Basket Case 2 is a mixed bag. Gone are the filthy, seething streets of Manhattan and their oddly endearing characters, replaced by the clean, pastels of suburbia. The contrast is, I’m sure, intended, but without the grit and grime the characters loose a bit of their bite. On the other hand, there’s something superbly darling about an R-rated horror film that would probably appeal to children. Only the scenes where Belial tears up the ‘guilty’ parties and gets it on would turn the kiddies off.

Basket Case 2
The original film was a simple and straightforward revenge tale, but this time Henenlotter bogs his script down with a few too many ideas. Equal rights movements, deranged religious cults, and media tabloid frenzies all take turns in the satire, but the strokes are so broad it’s just too obvious. Yet, it’s still charming, and even the dated, ‘grandpa’ humour elicits a few chuckles and a smile. Basically Henenlotter’s films, all the ones I’ve seen, are the kind of fun time trash Troma Studios wishes they could produce.

The family of freaks is the film’s finest quality, and like every movie about sideshow types, Basket Case 2 borrows some details from Tod Browning’s 1932 classic. Gabe Bartalos’ over-the-top and cartoony creations steal the show every time they’re on screen, even if they aren’t exactly convincingly realistic creations.

Basket Case 2

Video


Synapse has cleaned this once grungy video release rather impressively, bringing out details once obscured by VHS releases. Lighter scenes look damn near perfect, with only minor compression noise and slightly soft edges. Dark scenes, which are often accompanied by bright red lighting, don’t fair quite so well, and suffer some low level noise and macro blocking through out. Still, the attention given to such an obscure and cheap release is to be commended. Too much spit and polish might’ve robbed the original Basket Case of some of its charm (the flashbacks here are still pretty dirty), Basket Case 2’s pastel suburbia handles the digital process with a sort of uncanny grace.

Audio


No need for a major overhaul here. Synapse doesn’t remix Basket Case 2 into any sort of super-aggressive 5.1 mix, they simply clean up the original Stereo, and it sounds just fine. Dialogue and sound effects are clear, stereo sound effects are effective, and the musical score (which includes the rather catchy electronic credits tune) doesn’t muddy the track. Some might complain that the soundtrack is rather thin overall, but this would be the fault of the original designers, not this DVD.

Basket Case 2

Extras


Strangely enough director Henenlotter seems to have had nothing to do with this disc. This is suspicious because Henenlotter supplies Synapse competitor Something Weird Video with movies from his own collection. Perhaps I’m reading too much into things, but you never know….

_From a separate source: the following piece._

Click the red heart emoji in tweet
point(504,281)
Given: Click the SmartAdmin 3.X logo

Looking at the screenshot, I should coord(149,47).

Anyway, the extras included on this disc consist of two featurettes. ‘Beyond the Wicker’ has been put together by make-up effects man Gabe Bartalos, who amusingly chats with us about the film from a crematorium. When the fires start burning he has to be subtitled. It’s funny because he never acknowledges what’s going on. Between Bartolas’ shouting is rough behind the scenes footage. This is followed by ‘The Man in the Moon Mask’, an interview with actor David Emge. Emge is best remembered as Stephen ‘Fly Boy’ from the original Dawn of the Dead, and for good reason, besides this silent performance from beneath a giant mass of prosthetics, Dawn was just about the only thing the actor ever did on film. Emge’s featurette is very short, and not particularly informative, but still good to have around.

Basket Case 2

Overall


Basket Case 2 isn’t as good as the original, but it’s still good fun, and at the least worth a rent. The film has been missing on R1 DVD for some time now, and Synapse’s new disc looks and sounds fantastic, though I could do with a bit more in the way of extras. Maybe this release will coax whoever holds the rights to the first film into releasing an effective special edition.